Don’t overthink it, be brave, and just do it

Chett Rubenstein: I’m fascinated and inspired by the fact that the war motivated you guys to do what you did in three months. But are there lessons we can apply in a non-war situation to still achieve that kind of velocity and speed of innovation? I’d love to hear your thoughts on that, if you have any takeaways from that experience.

Hryhorii Tatsyi: The war was the big motivating factor. But even without war, if you are brave enough and you make the decision to do it, just do it. Don’t think about it too much, take care of your product, and just do it.

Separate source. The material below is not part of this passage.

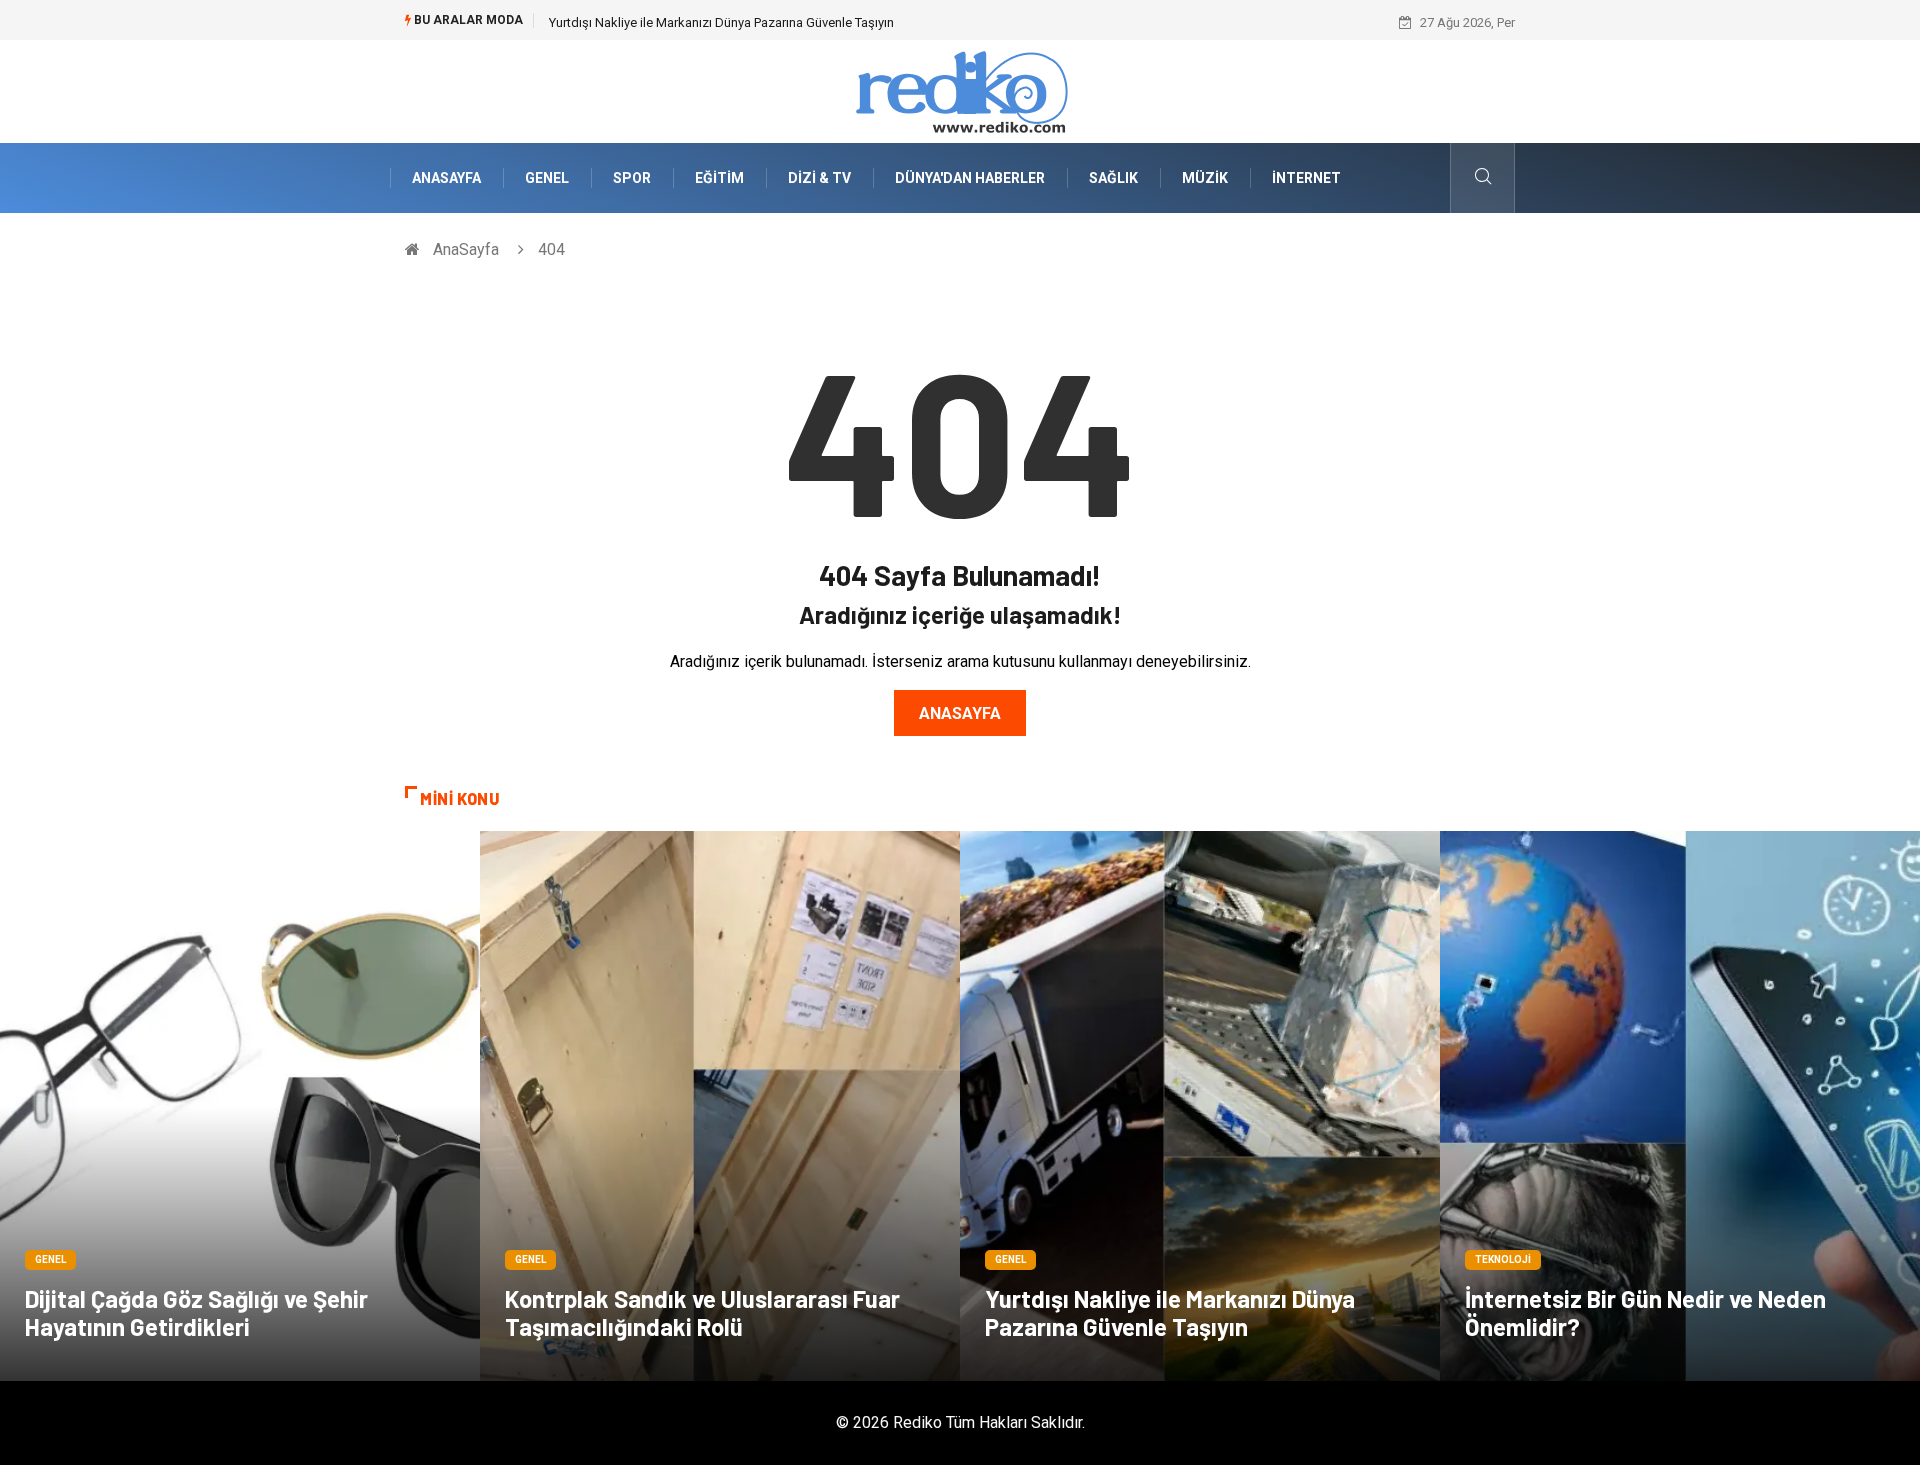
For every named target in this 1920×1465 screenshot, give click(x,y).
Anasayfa (960, 713)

Some of the companies that did the migration with us were really overthinking everything, always asking, “What happens if …?” You can’t always do real testing, so just try. And you don’t always need a 99.9 percent service-level agreement. Just do it. Believe in your people and be brave.

James Kaplan: Are there learnings from your experience being disseminated across the rest of the bank to other geographies? Are people from elsewhere in the Raiffeisen Bank group looking at this and thinking they can migrate by taking your advice about moving aggressively?

Hryhorii Tatsyi: Actually, we’ve already had a few calls with different countries. Tomorrow we have a call with Tatra Banka in Slovakia, which is part of our group. And I’ll say to them just as I said to you: Don’t overthink it, be brave, and just do it.